START Passage

They've amassed plenty of classic material, too. On their farewell tour, they mix new sketches with oldies, and the format doesn't get much funnier than the very early skit of French as a teenager, fumbling through an explanation of the facts of life ("First you get lots of towels and spread them out on the parents' bed ..."), nor does it get much more piquant than the vignette about two rich girls who spend so much time at boarding school that they've never met their families.

And then there's the sketch that was the seed of Absolutely Fabulous, with French in the Saffy role. What's amazing is that the monstrous Edina is already fully formed: everything that would go into the series is there in those few minutes. You can't watch it on stage without seeing Saunders as a leading satirical playwright who happens to specialise in bite-sized playlets.

Still, the show isn't quite the spectacular, guest-starry send-off it could have been. There's a bit too much reliance on filmed segments projected on to a big screen, and for every perfect sketch there's a self-indulgent interlude of them bickering over whose career is better, or a showbiz parody that begins and ends with one of them clomping around the set dressed as Madonna. But even these rough edges are part of their charm at a time when so many younger comedians are putting on big-budget stadium gigs for catchphrase-chanting crowds.

END Passage

- Study questions:
1. In the comedy review, who plays the Saffy role in the sketch that was the seed of Absolutely Fabulous?
2. Take the comedy review further, picking up right after its final sentence.

START Extracted material

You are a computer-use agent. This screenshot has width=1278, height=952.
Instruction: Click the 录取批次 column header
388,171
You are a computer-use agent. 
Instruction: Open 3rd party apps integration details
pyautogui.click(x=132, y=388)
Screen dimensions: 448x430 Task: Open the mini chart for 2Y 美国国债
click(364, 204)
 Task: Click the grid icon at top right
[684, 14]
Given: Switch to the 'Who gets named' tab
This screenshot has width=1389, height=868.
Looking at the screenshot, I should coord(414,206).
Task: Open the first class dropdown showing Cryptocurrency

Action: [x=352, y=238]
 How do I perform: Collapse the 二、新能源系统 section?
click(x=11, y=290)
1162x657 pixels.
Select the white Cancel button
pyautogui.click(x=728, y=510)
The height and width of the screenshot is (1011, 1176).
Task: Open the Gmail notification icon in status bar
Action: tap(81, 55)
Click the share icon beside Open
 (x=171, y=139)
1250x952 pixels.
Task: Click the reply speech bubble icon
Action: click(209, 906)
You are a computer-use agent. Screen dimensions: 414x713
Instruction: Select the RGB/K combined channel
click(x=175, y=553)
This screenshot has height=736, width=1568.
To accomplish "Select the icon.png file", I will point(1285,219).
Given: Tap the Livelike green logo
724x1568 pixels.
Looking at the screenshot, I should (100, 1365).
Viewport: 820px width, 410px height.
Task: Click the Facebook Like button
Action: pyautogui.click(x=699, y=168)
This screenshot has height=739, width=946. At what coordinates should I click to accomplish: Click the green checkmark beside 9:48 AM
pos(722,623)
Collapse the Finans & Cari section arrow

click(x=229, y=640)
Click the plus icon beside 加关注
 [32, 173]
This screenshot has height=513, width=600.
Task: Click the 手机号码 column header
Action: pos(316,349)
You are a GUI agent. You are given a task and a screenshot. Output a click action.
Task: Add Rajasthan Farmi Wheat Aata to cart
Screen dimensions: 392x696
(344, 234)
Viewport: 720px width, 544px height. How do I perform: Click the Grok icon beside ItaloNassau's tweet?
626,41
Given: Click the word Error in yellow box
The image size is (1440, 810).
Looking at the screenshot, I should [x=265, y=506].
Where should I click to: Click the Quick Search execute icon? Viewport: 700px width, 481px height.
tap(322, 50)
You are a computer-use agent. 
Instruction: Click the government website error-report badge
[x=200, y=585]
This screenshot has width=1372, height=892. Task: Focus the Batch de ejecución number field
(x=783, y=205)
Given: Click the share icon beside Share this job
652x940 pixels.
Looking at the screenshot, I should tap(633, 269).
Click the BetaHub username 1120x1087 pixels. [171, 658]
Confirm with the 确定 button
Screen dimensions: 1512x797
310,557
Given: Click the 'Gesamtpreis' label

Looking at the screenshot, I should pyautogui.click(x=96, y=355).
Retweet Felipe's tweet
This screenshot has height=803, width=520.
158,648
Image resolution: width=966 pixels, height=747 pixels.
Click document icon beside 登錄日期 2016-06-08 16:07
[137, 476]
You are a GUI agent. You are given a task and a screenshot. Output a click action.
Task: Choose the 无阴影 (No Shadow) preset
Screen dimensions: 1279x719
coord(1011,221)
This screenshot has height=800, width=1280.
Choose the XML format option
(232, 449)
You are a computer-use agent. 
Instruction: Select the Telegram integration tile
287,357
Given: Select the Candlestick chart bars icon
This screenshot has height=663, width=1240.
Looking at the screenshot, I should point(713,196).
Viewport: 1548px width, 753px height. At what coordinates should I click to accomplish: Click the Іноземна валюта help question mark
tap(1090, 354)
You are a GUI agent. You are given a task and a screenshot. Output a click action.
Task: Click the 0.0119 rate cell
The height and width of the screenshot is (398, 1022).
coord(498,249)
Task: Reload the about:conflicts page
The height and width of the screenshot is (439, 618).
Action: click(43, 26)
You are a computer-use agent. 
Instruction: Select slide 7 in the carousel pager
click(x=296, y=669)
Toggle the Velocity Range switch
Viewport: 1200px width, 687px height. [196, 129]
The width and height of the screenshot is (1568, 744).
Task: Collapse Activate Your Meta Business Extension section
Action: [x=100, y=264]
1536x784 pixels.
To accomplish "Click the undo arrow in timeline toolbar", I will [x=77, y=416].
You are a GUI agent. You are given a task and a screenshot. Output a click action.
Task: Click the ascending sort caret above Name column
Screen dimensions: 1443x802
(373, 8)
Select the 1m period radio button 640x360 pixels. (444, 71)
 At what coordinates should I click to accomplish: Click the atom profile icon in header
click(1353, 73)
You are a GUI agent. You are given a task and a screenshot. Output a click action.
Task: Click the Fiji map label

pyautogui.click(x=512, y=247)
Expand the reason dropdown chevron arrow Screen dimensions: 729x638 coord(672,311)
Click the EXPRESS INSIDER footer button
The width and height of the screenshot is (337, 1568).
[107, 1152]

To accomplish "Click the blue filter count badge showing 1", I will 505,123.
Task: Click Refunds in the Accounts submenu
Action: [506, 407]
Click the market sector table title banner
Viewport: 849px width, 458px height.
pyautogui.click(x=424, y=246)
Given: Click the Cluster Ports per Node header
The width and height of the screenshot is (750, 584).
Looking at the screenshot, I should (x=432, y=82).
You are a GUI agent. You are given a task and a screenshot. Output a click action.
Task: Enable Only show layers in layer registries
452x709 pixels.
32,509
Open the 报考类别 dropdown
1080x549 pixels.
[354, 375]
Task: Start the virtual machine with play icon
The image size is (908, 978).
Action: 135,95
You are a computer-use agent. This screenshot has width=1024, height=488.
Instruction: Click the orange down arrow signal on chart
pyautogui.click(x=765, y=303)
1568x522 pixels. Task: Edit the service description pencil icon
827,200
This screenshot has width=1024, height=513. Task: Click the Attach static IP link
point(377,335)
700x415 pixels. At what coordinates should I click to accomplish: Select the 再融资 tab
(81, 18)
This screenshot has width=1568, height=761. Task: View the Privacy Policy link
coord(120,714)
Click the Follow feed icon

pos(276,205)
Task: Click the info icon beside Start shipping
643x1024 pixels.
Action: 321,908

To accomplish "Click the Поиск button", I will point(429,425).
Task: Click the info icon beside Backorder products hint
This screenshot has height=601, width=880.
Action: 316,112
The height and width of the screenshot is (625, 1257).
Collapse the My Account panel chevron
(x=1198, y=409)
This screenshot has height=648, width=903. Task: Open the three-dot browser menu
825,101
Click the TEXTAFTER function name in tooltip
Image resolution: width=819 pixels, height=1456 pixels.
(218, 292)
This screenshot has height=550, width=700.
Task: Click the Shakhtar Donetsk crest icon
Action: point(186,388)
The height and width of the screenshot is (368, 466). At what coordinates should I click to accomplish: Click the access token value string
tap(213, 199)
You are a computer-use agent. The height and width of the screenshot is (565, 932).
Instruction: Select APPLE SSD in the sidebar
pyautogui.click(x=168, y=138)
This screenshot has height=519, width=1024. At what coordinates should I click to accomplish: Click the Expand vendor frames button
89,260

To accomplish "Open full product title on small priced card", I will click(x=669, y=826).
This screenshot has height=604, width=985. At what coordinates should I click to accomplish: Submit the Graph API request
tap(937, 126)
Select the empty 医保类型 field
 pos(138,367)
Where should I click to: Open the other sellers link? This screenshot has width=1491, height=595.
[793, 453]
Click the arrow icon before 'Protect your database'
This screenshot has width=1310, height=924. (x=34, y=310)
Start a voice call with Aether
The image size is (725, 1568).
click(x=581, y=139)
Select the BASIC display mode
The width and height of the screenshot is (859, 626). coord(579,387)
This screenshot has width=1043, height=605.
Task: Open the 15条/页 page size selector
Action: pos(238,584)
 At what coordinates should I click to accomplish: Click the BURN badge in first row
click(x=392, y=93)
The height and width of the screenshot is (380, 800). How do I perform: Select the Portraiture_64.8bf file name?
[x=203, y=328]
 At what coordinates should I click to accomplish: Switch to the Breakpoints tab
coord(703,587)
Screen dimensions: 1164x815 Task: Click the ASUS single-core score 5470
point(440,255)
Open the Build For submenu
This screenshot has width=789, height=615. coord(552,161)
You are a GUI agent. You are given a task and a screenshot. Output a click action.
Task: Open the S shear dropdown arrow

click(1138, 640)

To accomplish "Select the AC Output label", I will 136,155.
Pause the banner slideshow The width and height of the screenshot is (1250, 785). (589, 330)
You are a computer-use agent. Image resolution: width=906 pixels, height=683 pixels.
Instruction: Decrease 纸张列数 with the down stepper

END Extracted material

- Task-by-task results:
1. French plays the Saffy role.

2.
Whether or not you're a fan, there's always a sense that French and Saunders are two mischievous buddies who muck about for their own amusement, and have somehow sneaked their private jokes into the mainstream without com-promising. Tonight, there's never a dip in their buoyant energy, infectious chemistry, or willingness to be rude, silly and childish: they're both wearing voluminous trousers that belt up above the bust line, making French look like a Teletubby.

After all these years, they perform with all the verve and unselfconscious playfulness of students making their Edinburgh Fringe debut in a tiny venue and hoping to be reviewed as the new French and Saunders. The show might be hit and miss, but over three decades it's remarkable how consistent its stars have been.